Runtime errors can be harder to reproduce because they may depend on input, environment, timing, data, or external systems.

Why handle errors

Error handling gives the program a deliberate response to failure instead of letting every problem become a crash, corrupt result, or unclear non-zero exit.

Programs handle errors to:

  • Return a useful message to a user or caller
  • Preserve data integrity
  • Clean up resources such as files, locks, sockets, or database transactions
  • Retry transient failures, such as network timeouts
  • Choose a fallback path when a dependency is unavailable
  • Add context so the failure can be debugged later
  • Exit with a meaningful non-zero status when the program cannot continue

Not every error should be recovered from. Some failures should stop the program because continuing would be unsafe or misleading.

Go and Python

Go and Python both have runtime errors, but they usually express recoverable errors differently.

In Go, ordinary errors are usually explicit return values:

value, err := doThing()
if err != nil {
    return err
}

This makes failure part of the normal control flow. Go also has panic, which is closer to an unrecoverable runtime failure or programmer mistake, although recover can intercept it in limited cases.

In Python, recoverable runtime errors are usually represented as exceptions:

try:
    value = do_thing()
except ValueError as err:
    handle_error(err)

An unhandled Python exception prints a traceback and exits the process with a non-zero status.

Exit status and signals

A non-zero exit status is how a process reports failure to the operating system or caller.

It usually means the program detected an error and chose to exit unsuccessfully.

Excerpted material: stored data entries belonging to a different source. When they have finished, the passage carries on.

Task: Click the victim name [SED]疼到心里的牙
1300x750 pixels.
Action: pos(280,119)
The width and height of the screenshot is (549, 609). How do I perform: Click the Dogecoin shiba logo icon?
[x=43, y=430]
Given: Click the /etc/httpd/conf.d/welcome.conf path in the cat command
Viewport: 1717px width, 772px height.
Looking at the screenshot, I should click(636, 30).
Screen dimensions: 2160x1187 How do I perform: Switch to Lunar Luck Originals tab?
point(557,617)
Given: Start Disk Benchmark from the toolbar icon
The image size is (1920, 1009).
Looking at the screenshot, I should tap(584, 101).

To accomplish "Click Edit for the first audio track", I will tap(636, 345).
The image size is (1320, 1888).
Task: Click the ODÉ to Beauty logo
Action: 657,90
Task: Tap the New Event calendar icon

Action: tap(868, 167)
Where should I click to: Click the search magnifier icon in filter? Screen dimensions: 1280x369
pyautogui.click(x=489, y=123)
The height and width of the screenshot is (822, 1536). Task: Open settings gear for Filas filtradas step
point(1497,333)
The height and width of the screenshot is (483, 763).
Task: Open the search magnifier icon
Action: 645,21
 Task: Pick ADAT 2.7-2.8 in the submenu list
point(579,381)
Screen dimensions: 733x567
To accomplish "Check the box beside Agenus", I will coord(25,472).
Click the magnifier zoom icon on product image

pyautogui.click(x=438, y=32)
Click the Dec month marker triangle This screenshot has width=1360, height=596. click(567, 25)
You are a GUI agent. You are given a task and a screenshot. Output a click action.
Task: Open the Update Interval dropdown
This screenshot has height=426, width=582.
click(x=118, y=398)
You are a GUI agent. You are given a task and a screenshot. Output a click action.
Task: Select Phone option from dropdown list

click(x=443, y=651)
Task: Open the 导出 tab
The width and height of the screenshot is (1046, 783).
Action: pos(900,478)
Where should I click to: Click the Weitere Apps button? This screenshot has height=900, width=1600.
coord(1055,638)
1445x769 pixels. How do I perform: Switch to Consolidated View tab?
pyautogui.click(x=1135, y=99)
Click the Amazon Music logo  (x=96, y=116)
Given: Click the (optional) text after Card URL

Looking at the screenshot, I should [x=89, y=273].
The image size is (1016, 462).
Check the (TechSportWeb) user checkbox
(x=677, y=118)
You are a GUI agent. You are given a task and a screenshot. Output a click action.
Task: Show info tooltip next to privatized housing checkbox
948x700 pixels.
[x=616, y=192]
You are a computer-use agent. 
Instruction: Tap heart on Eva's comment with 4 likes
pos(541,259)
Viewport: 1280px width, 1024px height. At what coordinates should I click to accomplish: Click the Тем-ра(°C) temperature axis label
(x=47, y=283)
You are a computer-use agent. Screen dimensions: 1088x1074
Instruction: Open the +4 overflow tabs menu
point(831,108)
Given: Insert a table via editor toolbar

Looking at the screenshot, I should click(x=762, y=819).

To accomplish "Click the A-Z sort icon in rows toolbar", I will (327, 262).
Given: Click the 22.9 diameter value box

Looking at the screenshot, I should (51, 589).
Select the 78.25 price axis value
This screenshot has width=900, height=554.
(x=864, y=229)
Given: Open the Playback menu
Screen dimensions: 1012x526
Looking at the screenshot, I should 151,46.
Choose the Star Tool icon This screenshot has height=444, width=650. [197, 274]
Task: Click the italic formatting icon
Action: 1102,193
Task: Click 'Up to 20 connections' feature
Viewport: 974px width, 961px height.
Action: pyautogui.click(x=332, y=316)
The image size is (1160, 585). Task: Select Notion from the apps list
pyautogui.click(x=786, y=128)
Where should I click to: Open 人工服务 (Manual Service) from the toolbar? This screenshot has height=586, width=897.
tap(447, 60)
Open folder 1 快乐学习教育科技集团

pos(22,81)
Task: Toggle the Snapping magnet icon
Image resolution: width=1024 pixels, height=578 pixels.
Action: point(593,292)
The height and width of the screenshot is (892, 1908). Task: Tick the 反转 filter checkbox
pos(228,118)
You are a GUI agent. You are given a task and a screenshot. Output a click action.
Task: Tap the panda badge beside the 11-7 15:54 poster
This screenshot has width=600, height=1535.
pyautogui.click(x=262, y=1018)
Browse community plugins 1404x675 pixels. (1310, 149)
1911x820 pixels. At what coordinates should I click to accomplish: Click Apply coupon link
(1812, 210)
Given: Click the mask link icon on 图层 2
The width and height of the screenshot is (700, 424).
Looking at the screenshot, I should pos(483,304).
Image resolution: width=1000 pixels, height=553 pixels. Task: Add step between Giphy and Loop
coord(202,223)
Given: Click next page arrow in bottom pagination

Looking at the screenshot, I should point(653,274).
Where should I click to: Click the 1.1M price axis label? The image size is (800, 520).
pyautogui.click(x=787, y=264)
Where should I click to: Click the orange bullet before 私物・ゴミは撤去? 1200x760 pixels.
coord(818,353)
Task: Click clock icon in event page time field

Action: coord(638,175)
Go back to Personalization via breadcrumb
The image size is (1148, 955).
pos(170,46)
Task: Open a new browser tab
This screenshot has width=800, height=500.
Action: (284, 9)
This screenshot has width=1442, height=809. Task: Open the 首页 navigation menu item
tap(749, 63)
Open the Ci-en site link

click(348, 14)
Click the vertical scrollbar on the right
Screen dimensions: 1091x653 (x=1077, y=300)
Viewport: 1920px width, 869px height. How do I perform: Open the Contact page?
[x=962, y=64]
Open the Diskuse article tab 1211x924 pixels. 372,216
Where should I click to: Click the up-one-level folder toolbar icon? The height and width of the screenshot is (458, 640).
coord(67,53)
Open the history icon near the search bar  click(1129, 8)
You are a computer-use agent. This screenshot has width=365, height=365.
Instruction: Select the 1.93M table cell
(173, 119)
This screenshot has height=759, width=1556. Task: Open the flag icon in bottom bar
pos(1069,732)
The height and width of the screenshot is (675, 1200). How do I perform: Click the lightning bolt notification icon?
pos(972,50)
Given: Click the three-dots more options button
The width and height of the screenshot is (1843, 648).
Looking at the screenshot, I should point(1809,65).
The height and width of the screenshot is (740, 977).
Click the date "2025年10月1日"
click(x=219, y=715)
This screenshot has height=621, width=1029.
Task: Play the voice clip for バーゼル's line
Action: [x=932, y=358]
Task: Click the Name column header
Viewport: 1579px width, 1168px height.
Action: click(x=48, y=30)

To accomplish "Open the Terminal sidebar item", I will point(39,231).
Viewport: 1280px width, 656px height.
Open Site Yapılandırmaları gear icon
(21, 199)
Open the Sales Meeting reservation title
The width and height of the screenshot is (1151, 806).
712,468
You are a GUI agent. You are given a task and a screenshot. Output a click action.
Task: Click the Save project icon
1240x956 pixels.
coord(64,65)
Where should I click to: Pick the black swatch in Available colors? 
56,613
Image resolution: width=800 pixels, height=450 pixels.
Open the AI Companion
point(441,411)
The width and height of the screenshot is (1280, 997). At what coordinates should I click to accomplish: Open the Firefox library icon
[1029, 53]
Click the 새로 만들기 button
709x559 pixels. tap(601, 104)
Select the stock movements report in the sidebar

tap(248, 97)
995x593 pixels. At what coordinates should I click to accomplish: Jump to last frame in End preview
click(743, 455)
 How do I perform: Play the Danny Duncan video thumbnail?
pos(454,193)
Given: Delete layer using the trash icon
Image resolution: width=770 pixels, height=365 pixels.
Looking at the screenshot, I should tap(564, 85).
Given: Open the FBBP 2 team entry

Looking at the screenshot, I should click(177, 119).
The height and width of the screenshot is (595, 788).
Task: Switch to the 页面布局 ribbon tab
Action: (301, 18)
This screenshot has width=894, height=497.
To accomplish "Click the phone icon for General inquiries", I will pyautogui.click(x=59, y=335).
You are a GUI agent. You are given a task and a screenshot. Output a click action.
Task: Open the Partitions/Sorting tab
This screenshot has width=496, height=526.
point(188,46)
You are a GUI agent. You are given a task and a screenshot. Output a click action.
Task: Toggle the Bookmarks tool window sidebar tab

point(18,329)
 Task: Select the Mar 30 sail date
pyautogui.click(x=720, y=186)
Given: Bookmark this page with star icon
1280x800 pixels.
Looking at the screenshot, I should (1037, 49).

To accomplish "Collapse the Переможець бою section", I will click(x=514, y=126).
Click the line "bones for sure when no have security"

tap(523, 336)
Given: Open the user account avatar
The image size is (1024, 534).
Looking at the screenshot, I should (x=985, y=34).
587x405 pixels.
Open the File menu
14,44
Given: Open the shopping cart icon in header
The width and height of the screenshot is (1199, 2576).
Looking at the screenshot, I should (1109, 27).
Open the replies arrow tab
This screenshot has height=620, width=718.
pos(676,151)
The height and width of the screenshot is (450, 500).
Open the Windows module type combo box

The underlying cause may be a runtime error, invalid input, failed configuration, missing permissions, or a failed dependency.

A signal termination means the process was interrupted by the operating system, shell, user, or another process.

Examples:

  • SIGABRT: the program aborted, often because it deliberately called abort() or failed an internal assertion.
  • SIGSEGV: the program accessed invalid memory.
  • SIGKILL: the process was forcibly killed and could not handle the signal.
  • SIGTERM: the process was asked to terminate.

Signals are runtime failures from the point of view of the process, but not all of them mean the source code has a bug. For example, SIGTERM may be part of normal service shutdown.

Segmentation faults

A segmentation fault is a runtime failure where a program tries to access memory it is not allowed to access.

On Unix-like systems this usually terminates the process with SIGSEGV.

Common causes:

  • Dereferencing a null or invalid pointer
  • Reading or writing memory after it has been freed
  • Writing past the end of an array or buffer
  • Using stack memory after the stack frame has returned

Segfaults are common in languages with manual memory management, such as C Language and C++.

Logical errors

Logical errors happen when the program runs, but does the wrong thing.

The code may be syntactically valid and may not crash, but the algorithm, condition, calculation, or assumption is wrong.

Examples:

  • Using > when the correct condition is >=
  • Sorting by the wrong field
  • Charging the wrong amount because the formula is incorrect
  • Returning the first match when the requirement needs the best match

Logical errors are often found through unit tests, code review, debugging, or user reports.

Semantic errors

Semantic errors are errors in meaning.

Some semantic errors are caught at compile time, such as using a string where an integer is required. Others become runtime or logical errors, such as calling the right function with the wrong business meaning.